> _YOUR ASSIGNMENT_: Reproduce the material that follows, keeping every line exactly as it is.

> _STORED DATA_:
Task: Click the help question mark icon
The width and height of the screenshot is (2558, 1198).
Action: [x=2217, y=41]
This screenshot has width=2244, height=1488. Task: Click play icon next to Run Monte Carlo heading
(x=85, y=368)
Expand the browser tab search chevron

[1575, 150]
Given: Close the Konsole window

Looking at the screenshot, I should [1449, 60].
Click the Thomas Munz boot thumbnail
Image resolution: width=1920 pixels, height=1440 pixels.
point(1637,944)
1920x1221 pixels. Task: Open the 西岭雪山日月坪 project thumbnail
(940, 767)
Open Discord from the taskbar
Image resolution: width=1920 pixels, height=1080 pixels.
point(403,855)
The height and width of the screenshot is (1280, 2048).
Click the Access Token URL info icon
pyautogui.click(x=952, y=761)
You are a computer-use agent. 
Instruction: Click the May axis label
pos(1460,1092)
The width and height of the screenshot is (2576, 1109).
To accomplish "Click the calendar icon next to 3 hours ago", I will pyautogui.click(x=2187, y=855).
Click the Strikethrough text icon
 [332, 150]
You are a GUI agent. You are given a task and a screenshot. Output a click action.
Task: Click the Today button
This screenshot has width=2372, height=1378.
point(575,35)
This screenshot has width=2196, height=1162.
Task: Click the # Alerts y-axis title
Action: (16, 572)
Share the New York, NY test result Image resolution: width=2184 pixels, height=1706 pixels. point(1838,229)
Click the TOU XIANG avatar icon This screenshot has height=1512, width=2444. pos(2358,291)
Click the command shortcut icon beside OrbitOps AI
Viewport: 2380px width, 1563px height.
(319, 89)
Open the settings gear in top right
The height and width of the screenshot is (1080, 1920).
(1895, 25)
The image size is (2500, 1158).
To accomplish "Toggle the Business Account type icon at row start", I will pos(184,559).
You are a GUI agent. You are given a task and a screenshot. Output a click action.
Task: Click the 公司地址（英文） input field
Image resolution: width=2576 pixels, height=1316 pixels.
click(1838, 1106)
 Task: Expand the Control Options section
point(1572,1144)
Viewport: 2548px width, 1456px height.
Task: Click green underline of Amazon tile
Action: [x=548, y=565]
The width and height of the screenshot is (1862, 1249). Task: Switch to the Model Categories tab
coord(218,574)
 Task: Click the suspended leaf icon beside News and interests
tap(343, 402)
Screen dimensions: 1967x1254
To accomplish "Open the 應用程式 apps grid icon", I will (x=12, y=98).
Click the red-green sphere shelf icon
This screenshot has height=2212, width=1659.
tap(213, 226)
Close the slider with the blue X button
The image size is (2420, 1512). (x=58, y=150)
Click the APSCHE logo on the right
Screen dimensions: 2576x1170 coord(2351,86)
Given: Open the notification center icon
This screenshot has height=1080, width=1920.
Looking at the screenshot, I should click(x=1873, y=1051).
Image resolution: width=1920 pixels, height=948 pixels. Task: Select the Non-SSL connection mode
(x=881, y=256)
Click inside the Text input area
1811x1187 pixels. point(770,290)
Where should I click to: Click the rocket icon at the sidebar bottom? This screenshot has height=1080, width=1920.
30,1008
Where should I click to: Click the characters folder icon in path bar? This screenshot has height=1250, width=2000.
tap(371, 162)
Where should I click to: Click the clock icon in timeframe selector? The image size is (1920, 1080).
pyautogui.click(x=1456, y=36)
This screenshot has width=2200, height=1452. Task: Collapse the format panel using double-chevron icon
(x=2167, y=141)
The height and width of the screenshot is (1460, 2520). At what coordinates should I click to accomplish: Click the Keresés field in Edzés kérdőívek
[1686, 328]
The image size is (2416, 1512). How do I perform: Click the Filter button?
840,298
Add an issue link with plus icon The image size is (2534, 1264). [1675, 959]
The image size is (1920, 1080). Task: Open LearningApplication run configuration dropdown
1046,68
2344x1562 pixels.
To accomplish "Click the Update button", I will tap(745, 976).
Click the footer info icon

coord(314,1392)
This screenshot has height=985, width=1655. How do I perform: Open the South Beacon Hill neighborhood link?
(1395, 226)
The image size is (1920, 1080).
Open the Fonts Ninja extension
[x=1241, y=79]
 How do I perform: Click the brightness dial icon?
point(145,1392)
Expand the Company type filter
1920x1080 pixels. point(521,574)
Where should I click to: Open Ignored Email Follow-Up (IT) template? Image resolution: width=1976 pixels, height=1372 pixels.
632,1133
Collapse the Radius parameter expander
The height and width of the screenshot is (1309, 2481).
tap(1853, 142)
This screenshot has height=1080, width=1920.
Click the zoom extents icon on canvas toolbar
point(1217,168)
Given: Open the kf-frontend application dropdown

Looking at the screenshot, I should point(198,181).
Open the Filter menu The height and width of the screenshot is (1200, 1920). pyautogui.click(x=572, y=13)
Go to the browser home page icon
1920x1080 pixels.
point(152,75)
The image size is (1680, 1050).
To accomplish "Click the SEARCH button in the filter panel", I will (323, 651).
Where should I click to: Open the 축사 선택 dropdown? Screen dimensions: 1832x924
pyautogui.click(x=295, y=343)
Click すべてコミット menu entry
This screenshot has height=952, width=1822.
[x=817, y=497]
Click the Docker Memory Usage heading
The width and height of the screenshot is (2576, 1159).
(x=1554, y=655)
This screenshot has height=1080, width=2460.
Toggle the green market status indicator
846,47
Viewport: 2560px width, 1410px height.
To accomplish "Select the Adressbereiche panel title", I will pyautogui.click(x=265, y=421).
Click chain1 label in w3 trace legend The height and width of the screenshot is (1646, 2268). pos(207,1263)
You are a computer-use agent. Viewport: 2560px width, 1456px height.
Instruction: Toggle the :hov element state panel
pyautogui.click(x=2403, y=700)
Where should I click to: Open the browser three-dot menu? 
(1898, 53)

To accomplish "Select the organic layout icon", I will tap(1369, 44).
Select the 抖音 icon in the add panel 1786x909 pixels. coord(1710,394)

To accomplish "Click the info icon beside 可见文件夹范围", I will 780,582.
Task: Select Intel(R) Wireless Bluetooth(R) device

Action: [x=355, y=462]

> _THE COMPLETED TASK_:
Task: Click the help question mark icon
The width and height of the screenshot is (2558, 1198).
Action: [x=2217, y=41]
This screenshot has width=2244, height=1488. Task: Click play icon next to Run Monte Carlo heading
(x=85, y=368)
Expand the browser tab search chevron

[1575, 150]
Given: Close the Konsole window

Looking at the screenshot, I should [1449, 60].
Click the Thomas Munz boot thumbnail
Image resolution: width=1920 pixels, height=1440 pixels.
point(1637,944)
1920x1221 pixels. Task: Open the 西岭雪山日月坪 project thumbnail
(940, 767)
Open Discord from the taskbar
Image resolution: width=1920 pixels, height=1080 pixels.
point(403,855)
The height and width of the screenshot is (1280, 2048).
Click the Access Token URL info icon
pyautogui.click(x=952, y=761)
You are a computer-use agent. 
Instruction: Click the May axis label
pos(1460,1092)
The width and height of the screenshot is (2576, 1109).
To accomplish "Click the calendar icon next to 3 hours ago", I will pyautogui.click(x=2187, y=855).
Click the Strikethrough text icon
 [332, 150]
You are a GUI agent. You are given a task and a screenshot. Output a click action.
Task: Click the Today button
This screenshot has width=2372, height=1378.
point(575,35)
This screenshot has width=2196, height=1162.
Task: Click the # Alerts y-axis title
Action: (16, 572)
Share the New York, NY test result Image resolution: width=2184 pixels, height=1706 pixels. point(1838,229)
Click the TOU XIANG avatar icon This screenshot has height=1512, width=2444. pos(2358,291)
Click the command shortcut icon beside OrbitOps AI
Viewport: 2380px width, 1563px height.
(319, 89)
Open the settings gear in top right
The height and width of the screenshot is (1080, 1920).
(1895, 25)
The image size is (2500, 1158).
To accomplish "Toggle the Business Account type icon at row start", I will pos(184,559).
You are a GUI agent. You are given a task and a screenshot. Output a click action.
Task: Click the 公司地址（英文） input field
Image resolution: width=2576 pixels, height=1316 pixels.
click(1838, 1106)
 Task: Expand the Control Options section
point(1572,1144)
Viewport: 2548px width, 1456px height.
Task: Click green underline of Amazon tile
Action: [x=548, y=565]
The width and height of the screenshot is (1862, 1249). Task: Switch to the Model Categories tab
coord(218,574)
 Task: Click the suspended leaf icon beside News and interests
tap(343, 402)
Screen dimensions: 1967x1254
To accomplish "Open the 應用程式 apps grid icon", I will (x=12, y=98).
Click the red-green sphere shelf icon
This screenshot has height=2212, width=1659.
tap(213, 226)
Close the slider with the blue X button
The image size is (2420, 1512). (x=58, y=150)
Click the APSCHE logo on the right
Screen dimensions: 2576x1170 coord(2351,86)
Given: Open the notification center icon
This screenshot has height=1080, width=1920.
Looking at the screenshot, I should click(x=1873, y=1051).
Image resolution: width=1920 pixels, height=948 pixels. Task: Select the Non-SSL connection mode
(x=881, y=256)
Click inside the Text input area
1811x1187 pixels. point(770,290)
Where should I click to: Click the rocket icon at the sidebar bottom? This screenshot has height=1080, width=1920.
30,1008
Where should I click to: Click the characters folder icon in path bar? This screenshot has height=1250, width=2000.
tap(371, 162)
Where should I click to: Click the clock icon in timeframe selector? The image size is (1920, 1080).
pyautogui.click(x=1456, y=36)
This screenshot has width=2200, height=1452. Task: Collapse the format panel using double-chevron icon
(x=2167, y=141)
The height and width of the screenshot is (1460, 2520). At what coordinates should I click to accomplish: Click the Keresés field in Edzés kérdőívek
[1686, 328]
The image size is (2416, 1512). How do I perform: Click the Filter button?
840,298
Add an issue link with plus icon The image size is (2534, 1264). [1675, 959]
The image size is (1920, 1080). Task: Open LearningApplication run configuration dropdown
1046,68
2344x1562 pixels.
To accomplish "Click the Update button", I will tap(745, 976).
Click the footer info icon

coord(314,1392)
This screenshot has height=985, width=1655. How do I perform: Open the South Beacon Hill neighborhood link?
(1395, 226)
The image size is (1920, 1080).
Open the Fonts Ninja extension
[x=1241, y=79]
 How do I perform: Click the brightness dial icon?
point(145,1392)
Expand the Company type filter
1920x1080 pixels. point(521,574)
Where should I click to: Open Ignored Email Follow-Up (IT) template? Image resolution: width=1976 pixels, height=1372 pixels.
632,1133
Collapse the Radius parameter expander
The height and width of the screenshot is (1309, 2481).
tap(1853, 142)
This screenshot has height=1080, width=1920.
Click the zoom extents icon on canvas toolbar
point(1217,168)
Given: Open the kf-frontend application dropdown

Looking at the screenshot, I should point(198,181).
Open the Filter menu The height and width of the screenshot is (1200, 1920). pyautogui.click(x=572, y=13)
Go to the browser home page icon
1920x1080 pixels.
point(152,75)
The image size is (1680, 1050).
To accomplish "Click the SEARCH button in the filter panel", I will (323, 651).
Where should I click to: Open the 축사 선택 dropdown? Screen dimensions: 1832x924
pyautogui.click(x=295, y=343)
Click すべてコミット menu entry
This screenshot has height=952, width=1822.
[x=817, y=497]
Click the Docker Memory Usage heading
The width and height of the screenshot is (2576, 1159).
(x=1554, y=655)
This screenshot has height=1080, width=2460.
Toggle the green market status indicator
846,47
Viewport: 2560px width, 1410px height.
To accomplish "Select the Adressbereiche panel title", I will pyautogui.click(x=265, y=421).
Click chain1 label in w3 trace legend The height and width of the screenshot is (1646, 2268). pos(207,1263)
You are a computer-use agent. Viewport: 2560px width, 1456px height.
Instruction: Toggle the :hov element state panel
pyautogui.click(x=2403, y=700)
Where should I click to: Open the browser three-dot menu? 
(1898, 53)

To accomplish "Select the organic layout icon", I will tap(1369, 44).
Select the 抖音 icon in the add panel 1786x909 pixels. coord(1710,394)

To accomplish "Click the info icon beside 可见文件夹范围", I will 780,582.
Task: Select Intel(R) Wireless Bluetooth(R) device

Action: [x=355, y=462]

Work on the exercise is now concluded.